Not a Public Service Announcement, but still Interesting
You’ll notice the Binary Defense link I just provided thanks “MalwareTechBlog” for initiating the kill switch that shut the worm off. It points out that this move undoubtedly saved lives. I think the idea is that by shutting the malware off early (US time) on Friday morning, this move greatly inhibited its spreading here, since most workers weren’t in their offices yet and able to open the phishing emails that spread the worm.

But it turns out that the unnamed person behind MalwareTechBlog didn’t actually know he was killing it – you can read the story here. Of course, he still deserves lots of accolades (if he were willing to come forward) and perhaps a Presidential Medal of Freedom. But it just proves an adage I’ve repeated since I was a boy (20 years ago): “Rational planning is good, but in the end there’s no substitute for dumb luck.”

Also not a Public Service Announcement, but also still Interesting
The exploit that made WannaCry so effective was one that had been stolen from the NSA and dumped online by the Shadow Brokers group; this group has been linked to a certain country’s intelligence services. And guess which country – as of today, anyway – is listed as the number one victim of WannaCry? Hmmm…

The views and opinions expressed here are my own and don’t necessarily represent the views or opinions of Deloitte.

[i] Other infrastructure events included factories that had to be shut down, and multiple government bodies in Russia that had to curtail operations.

[ii] More specifically, it is delivered on a “worm delivery system” built on the EternalBlue exploit.

[iii] Although the all-time champ for speed of spreading has to be 2003’s SQL Slammer, which infected its 75,000 victims worldwide within ten minutes. In fact, I read somewhere that this figure was something like 85% of the potential victims (MS SQL systems that hadn’t received a recent patch) worldwide. Talk about efficiency!

[iv] When I speak about health services, I’m not talking about patient data privacy. Cyber regulations like HIPAA in the US are already addressing that. What they aren’t addressing now is the infrastructure required to keep the health system running smoothly. Of course, individual hospitals, doctors’ offices, ambulance services, etc. have a lot of incentive to protect the systems required for their individual operations. But I don’t believe there’s any organization – like NERC for electric power – that is specifically charged with regulating cyber security for the purpose of maintaining reliability of the health care system.

[v] And if you’re not sure what should be in a mitigation plan, see my previous post.

Friday, May 12, 2017

What is a Patch Mitigation Plan?

Recently, a NERC entity emailed me with a question about CIP-007 R2, patch management.
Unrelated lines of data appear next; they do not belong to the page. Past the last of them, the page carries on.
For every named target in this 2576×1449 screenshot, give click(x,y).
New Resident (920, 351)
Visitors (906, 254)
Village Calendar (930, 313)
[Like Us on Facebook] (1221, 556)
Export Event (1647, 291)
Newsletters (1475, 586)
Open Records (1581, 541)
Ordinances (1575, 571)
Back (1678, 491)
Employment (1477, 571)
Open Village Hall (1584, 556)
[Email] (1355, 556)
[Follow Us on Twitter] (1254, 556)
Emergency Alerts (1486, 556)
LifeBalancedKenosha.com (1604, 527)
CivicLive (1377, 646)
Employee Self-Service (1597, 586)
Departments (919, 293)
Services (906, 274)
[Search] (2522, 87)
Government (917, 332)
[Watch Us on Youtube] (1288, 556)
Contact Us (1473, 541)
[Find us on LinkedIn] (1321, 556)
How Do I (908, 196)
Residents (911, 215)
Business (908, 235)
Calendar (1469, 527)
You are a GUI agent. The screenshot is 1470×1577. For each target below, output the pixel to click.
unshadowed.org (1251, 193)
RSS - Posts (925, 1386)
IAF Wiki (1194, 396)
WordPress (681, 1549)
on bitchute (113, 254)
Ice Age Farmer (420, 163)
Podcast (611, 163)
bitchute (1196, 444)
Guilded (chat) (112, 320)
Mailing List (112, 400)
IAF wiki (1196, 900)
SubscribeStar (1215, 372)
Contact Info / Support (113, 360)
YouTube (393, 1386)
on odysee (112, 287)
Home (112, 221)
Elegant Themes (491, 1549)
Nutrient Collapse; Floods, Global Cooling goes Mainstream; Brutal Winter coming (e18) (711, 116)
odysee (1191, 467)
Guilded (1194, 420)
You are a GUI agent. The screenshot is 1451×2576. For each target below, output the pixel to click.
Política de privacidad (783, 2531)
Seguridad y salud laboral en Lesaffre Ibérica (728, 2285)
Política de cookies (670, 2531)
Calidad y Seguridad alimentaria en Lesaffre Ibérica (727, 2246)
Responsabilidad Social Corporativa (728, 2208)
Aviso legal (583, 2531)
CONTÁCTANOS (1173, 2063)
Specifically, the question was whether the mitigation plan needs to do more than simply explain why the patch can’t be installed at the time, and state that it will be installed by a specific future date; it seems their auditor had informed them that wasn’t enough.

I knew the answer to this, but I reached out to an auditor for his opinion and I was glad I did – he had some very helpful suggestions.  Here is his response in full:

“The requirement is to create (or update) a mitigation plan if the patch cannot be implemented within 35 days of it being determined to be applicable.  The Registered Entity is expected to document when and how the vulnerability will be addressed, and the expectation as expressed in the Measures is to specifically document the actions to be taken by the Responsible Entity to mitigate the vulnerabilities addressed by the security patch and a time frame for the completion of these mitigations.  Simply stating the patch will be installed sometime in the future is not an action that mitigates the vulnerability in the interim.

“The Registered Entity needs to understand what the vulnerability is and how it can be exploited in order to document what mitigating controls are in place to reduce the risk of exploit until the patch can be installed.  Often, but not always, the proper implementation of the CIP Requirements will mitigate the risk.  For example, if the vulnerability can be exploited across the network, tight firewall rules will likely be a mitigation as long as there is no requirement for broad access to the Cyber Asset that counteracts the control.  The Registered Entity might also update its anti-malware signature files more frequently and/or increase monitoring of the impacted Cyber Asset.

“But, if the exploit requires physical access to the Cyber Asset, asserting the device is behind a firewall is meaningless.  Rather, the mitigations would include physical access restrictions, possibly current or enhanced restrictions on the use of removable media; in other words mitigation steps that counter the exploit mechanism.  And, while not stated as an explicit requirement, the Registered Entity really needs to monitor the vulnerability until the patch is installed in case the exploit risk changes, possibly requiring additional protections.  That would be a good cyber security (best) practice.”

The views and opinions expressed here are my own and don’t necessarily represent the views or opinions of Deloitte.

Thursday, May 11, 2017

Webinar: Third-Party Cyber Risk Management

A very big concern today – in almost all industries - is third-party cyber risk. Of course, this often manifests itself in the form of vendor risk, which is why NERC is now finishing development on CIP-013 and related changes in two other CIP standards. Vendor cyber security can pose a risk both to the Bulk Electric System (which is of course why we will have CIP-013) and to your organization itself (a great example of that is the Target breach, which started because one of their suppliers had unneeded access to the actual production network).

On Tuesday, May 23 from 12:30 – 1:30 EDT, Deloitte and the law firm Morgan Lewis will present a webinar on Third Party Risk Management. This webinar will address:
•            The third-party risk landscape
•            How third parties exacerbate an organization’s cyber risk
•            The growing regulatory and legal importance of managing third-party cyber risk
•            The complexity and impacts of responding to a third-party cyber risk incident
•            Solutions for managing third-party cyber risk

To register, please go here.

I have said before that Deloitte’s Cyber Risk Services group is one of the largest, if not the largest cyber security consulting organization in the world, with over 3,000 US-based cyber consultants. However, we are part of a much larger organization, Deloitte Advisory, which advises organizations on dealing with many kinds of risk, including Financial, Regulatory, Legal, and Third-Party.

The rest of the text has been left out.